The Pound has gained over two cents against the Euro (EUR) over the last 48 hours, with another spike this morning driving the Pound to Euro exchange rate up to 1.1393 at it’s highest point. The GBP/USD exchange rate is closing in on 1.35, whilst GBP/AUD levels have reached 1.78.
There is no doubt that yesterday’s announcement has boosted investor confidence in the Pound. There is now a real belief that Brexit negotiations can move to the next phase, where a future trade relationship with the EU is sure to be on the agenda.
Whilst these developments are current being viewed as a positive by investors, a sense of caution must remain. The reports indicate that a deal is close but no final agreement on the amount has been confirmed or agreed by the EU.
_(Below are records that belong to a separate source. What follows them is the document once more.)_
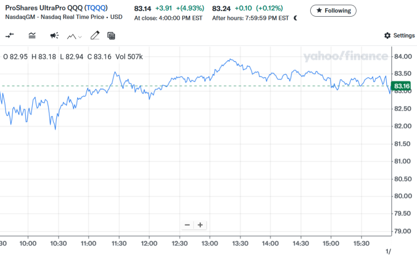Click the megaphone events icon
417x256 pixels.
click(x=54, y=36)
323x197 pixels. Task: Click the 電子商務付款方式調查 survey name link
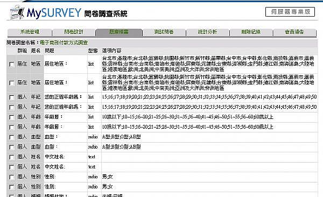pos(64,43)
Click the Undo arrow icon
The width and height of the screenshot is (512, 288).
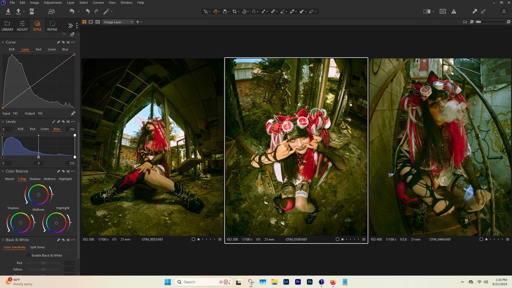tap(88, 11)
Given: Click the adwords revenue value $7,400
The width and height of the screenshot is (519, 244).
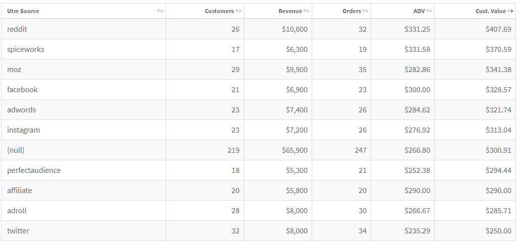Looking at the screenshot, I should pyautogui.click(x=297, y=110).
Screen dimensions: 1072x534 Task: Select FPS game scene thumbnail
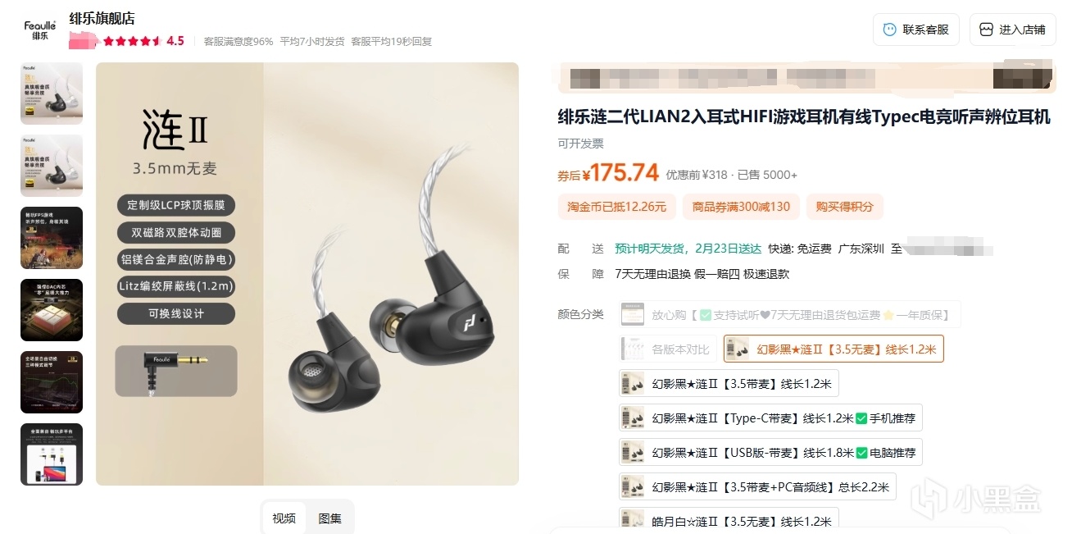click(x=52, y=238)
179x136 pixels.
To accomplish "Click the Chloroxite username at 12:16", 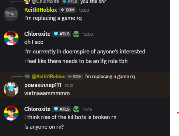I will pos(37,109).
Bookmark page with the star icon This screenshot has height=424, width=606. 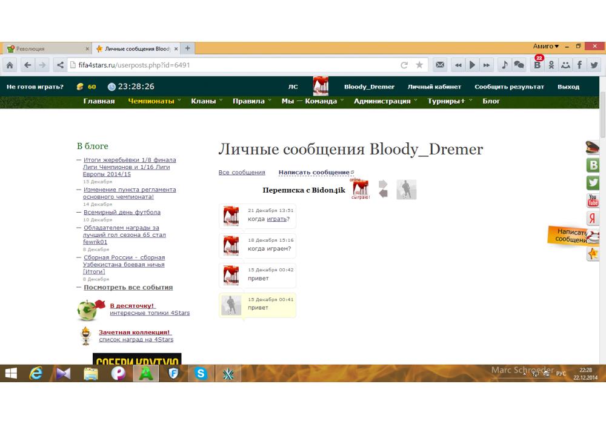point(419,65)
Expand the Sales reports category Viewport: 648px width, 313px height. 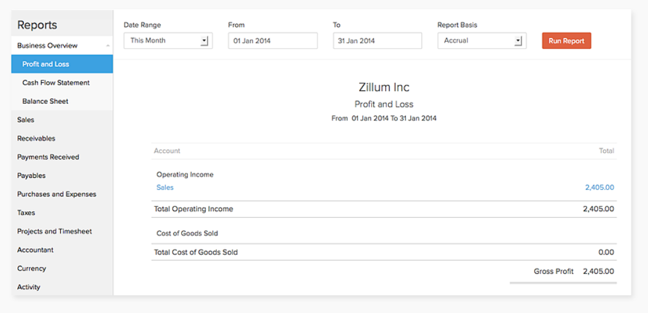tap(26, 120)
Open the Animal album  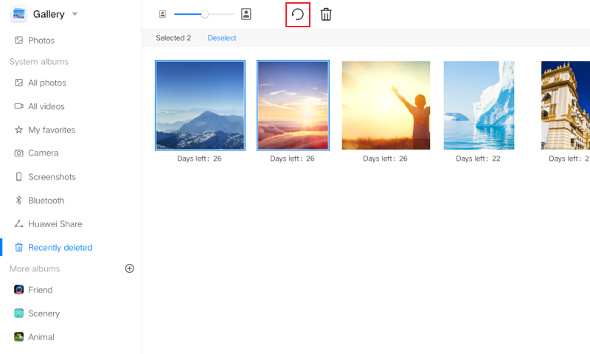tap(41, 337)
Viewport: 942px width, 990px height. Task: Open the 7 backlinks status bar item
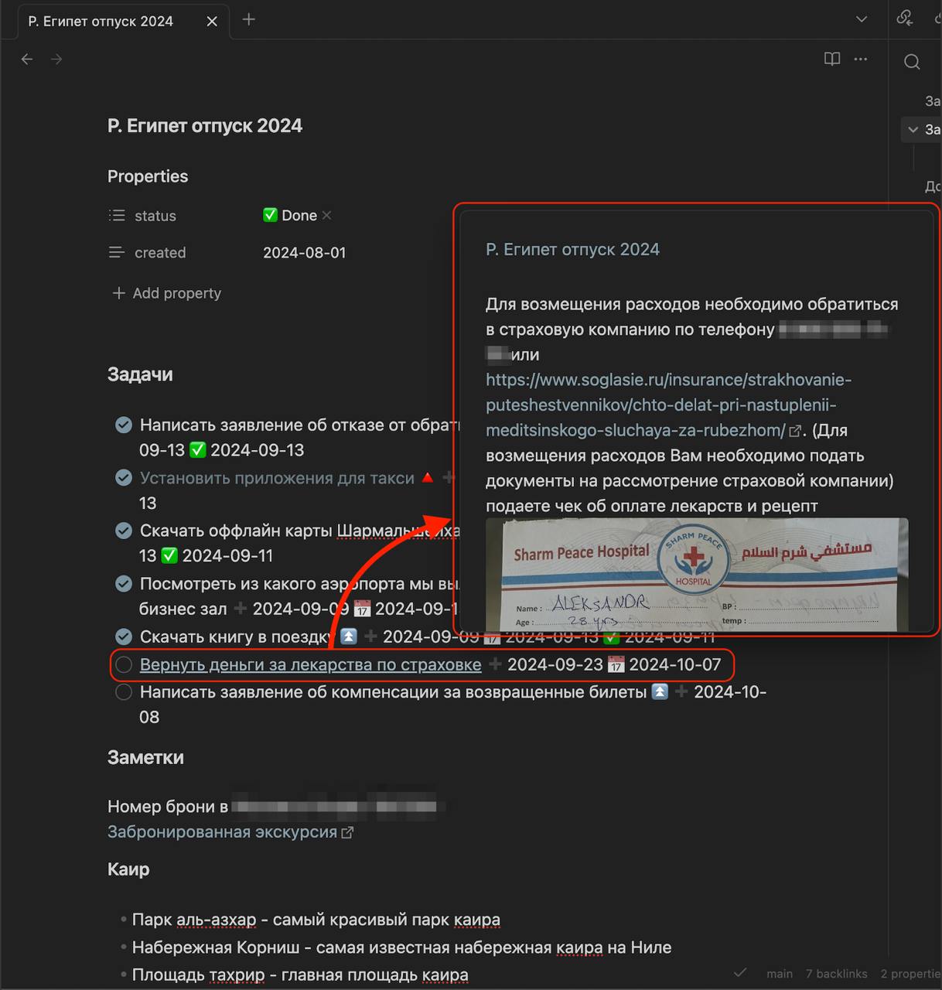pyautogui.click(x=836, y=974)
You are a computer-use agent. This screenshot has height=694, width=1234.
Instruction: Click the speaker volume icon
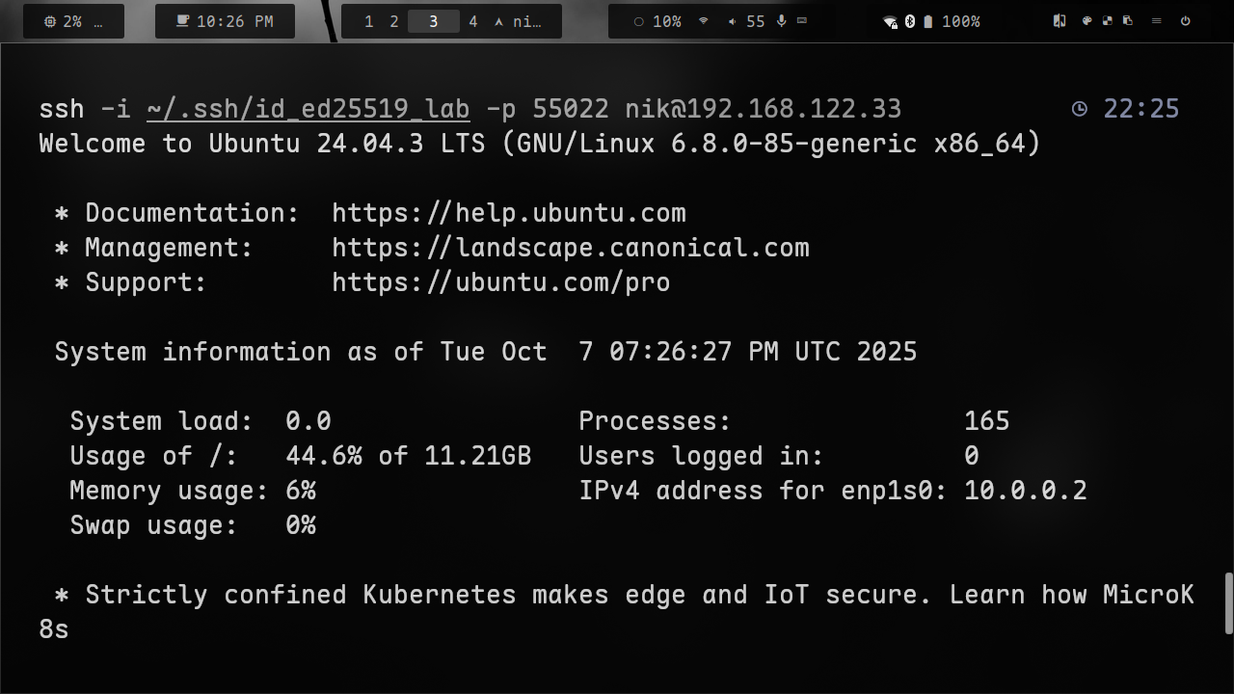733,21
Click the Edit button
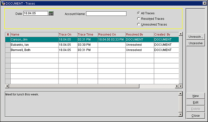Viewport: 208px width, 122px height. (195, 102)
The EU have continually said they will not consider moving on to talks about possible future trade deals with the UK until the “divorce” bill was settled, the rights of EU nationals living in the United Kingdom had been agreed, and the Irish border separation has been dealt with.
Clearly there is still work to be done but even the slightest sense that an advancement in the stagnant talks has been made has been enough to boost market sentiment and ultimately Sterling’s value.
Personally, I would be tempted to take advantage of the spike, as the UK economy is still likely to remain under pressure over the coming months. Whatever the final bill is to be paid, it is sure to hit the UK economy hard over the coming years.
With many questions still to be answered regarding what sort of trade deal the UK can agree with the EU and how the UK economy may progress in unchartered territory, I would be looking for short-term improvements rather than holding out for longer-term sustainable gains.